I still can’t bring myself to call Joe Flacco an elite quarterback yet, but he just keeps performing big in big games. Yes, he does have a very good, very physical set of receivers working with him, not to mention an outstanding one-two backfield punch in Ray Rice and Bernard Pierce, but he still has to get the ball to them, something he’s been doing on a very consistent basis.
Then you have Kaepernick, who will be the biggest wild card ever to suit up in a Super Bowl. If you are Baltimore’s defensive coordinator, what do you do? Kaepernick’s too good on the run and you know your aging defense can’t keep up with him. But if you try to contain him at the line of scrimmage (a la Atlanta in the NFC title game), you run the risk of letting Frank Gore and LaMichael James burn you on the read-option that Kaepernick runs so well.
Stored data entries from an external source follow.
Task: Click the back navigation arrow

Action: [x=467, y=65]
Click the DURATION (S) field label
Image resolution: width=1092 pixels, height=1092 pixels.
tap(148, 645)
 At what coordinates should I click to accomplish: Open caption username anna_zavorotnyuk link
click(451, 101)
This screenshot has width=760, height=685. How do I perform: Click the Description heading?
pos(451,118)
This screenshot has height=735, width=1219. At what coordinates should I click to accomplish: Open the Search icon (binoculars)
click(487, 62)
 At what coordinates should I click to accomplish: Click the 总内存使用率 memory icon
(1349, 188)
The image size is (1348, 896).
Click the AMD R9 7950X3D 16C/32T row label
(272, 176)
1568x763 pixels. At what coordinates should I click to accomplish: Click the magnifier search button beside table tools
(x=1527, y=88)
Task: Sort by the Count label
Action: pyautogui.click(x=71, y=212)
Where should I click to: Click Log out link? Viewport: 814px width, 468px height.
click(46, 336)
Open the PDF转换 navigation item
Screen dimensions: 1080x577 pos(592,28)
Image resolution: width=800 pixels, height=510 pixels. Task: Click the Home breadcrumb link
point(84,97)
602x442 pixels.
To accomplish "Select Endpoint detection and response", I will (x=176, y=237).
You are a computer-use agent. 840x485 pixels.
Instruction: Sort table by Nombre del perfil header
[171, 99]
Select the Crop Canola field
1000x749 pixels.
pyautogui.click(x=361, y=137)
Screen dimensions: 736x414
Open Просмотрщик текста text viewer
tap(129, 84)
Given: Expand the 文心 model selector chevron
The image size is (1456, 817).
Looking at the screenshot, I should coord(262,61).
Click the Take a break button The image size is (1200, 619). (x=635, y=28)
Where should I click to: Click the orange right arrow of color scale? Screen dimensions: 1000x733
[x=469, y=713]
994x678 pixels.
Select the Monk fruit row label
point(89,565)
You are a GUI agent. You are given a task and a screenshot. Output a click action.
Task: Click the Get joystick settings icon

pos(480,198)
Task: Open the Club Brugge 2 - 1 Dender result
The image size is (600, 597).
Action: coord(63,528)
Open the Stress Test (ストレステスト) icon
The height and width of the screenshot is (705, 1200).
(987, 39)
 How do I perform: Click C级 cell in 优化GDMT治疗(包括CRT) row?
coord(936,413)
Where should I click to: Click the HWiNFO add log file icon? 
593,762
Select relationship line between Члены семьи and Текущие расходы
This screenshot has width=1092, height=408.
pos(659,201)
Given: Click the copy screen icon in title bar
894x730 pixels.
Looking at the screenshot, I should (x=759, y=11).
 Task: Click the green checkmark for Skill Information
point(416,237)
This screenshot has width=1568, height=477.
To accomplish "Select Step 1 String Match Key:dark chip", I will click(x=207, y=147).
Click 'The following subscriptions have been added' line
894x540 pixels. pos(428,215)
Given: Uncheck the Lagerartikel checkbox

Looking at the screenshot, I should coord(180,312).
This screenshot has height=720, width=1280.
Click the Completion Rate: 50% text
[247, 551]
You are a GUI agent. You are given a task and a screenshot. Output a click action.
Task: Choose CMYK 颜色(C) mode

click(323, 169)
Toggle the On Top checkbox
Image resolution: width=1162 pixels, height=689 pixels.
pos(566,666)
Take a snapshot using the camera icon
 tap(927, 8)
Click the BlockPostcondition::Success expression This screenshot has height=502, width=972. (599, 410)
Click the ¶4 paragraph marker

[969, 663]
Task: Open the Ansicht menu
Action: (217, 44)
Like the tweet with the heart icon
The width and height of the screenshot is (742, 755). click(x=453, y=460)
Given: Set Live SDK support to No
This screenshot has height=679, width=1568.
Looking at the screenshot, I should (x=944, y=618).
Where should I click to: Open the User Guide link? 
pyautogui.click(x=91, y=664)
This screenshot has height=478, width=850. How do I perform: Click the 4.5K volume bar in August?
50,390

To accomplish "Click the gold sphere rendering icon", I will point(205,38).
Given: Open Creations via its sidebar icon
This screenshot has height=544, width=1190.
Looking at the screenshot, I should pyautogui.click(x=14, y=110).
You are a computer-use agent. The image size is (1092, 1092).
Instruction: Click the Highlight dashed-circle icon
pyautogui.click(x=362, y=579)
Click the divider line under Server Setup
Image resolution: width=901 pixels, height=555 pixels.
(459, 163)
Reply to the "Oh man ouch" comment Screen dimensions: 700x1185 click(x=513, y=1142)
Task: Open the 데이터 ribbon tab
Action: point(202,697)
Give the Niners the edge on the offensive line and in the front seven on defense, but both secondaries are aggressive and hard-hitting enough to match up with the others’ physical group of tight ends and receivers. (And being the Super Bowl, players won’t have to worry about getting suspended for next week’s game, meaning there are going to be some absolutely hellacious hits in this game. Count on it.)
You start to wonder if this “team-of-destiny” thing really applies to Baltimore. By all accounts, they shouldn’t have gotten this far, and if not for perhaps the biggest late-game secondary goof in NFL playoff history (nice job Denver), the Ravens would have been eliminated weeks ago.
And considering that Baltimore missed going to the Super Bowl last year on a missed field goal at the end of the AFC championship game, AND the fact that San Francisco kicker David Akers has been about as dependable as an 1985 Yugo for most of this season, you just have to wonder if the football gods will try and balance things out this time around.
But in the end, it all comes down to a certain tattooed quarterback that wears No. 7.
Baltimore faced two other athletic, running quarterbacks with big-time arms in the regular season, Michael Vick and Robert Griffin III. Vick threw for 371 yards and a TD, and rushed for 34 yards and a TD against the Ravens in Week 2, while Griffin had 242 yards and a TD pass against them later in the season.
Focusing on Vick, the Ravens defense allowed LeSean McCoy to rush for 81 yards and a TD for the Eagles, and while Griffin III left the game in the fourth quarter with an injury, it was the threat of his running ability that helped Alfred Morris rush for 129 yards and a TD for the Redskins that day.
If you haven’t guessed by now, Baltimore lost both games — 24-23 to Philadelphia, and 31-28 to Washington in overtime, so why should this Sunday be any different?
Look for Gore and James to have big games on the ground, and Kaepernick to get loose for at least one big TD run. And just as I predicted back in early September, polish up a sixth Vince Lombardi Trophy for the Bay Area.
The pick: San Francisco 35, Baltimore 24
Scott Herpst is Sports Editor of the Walker County Messenger.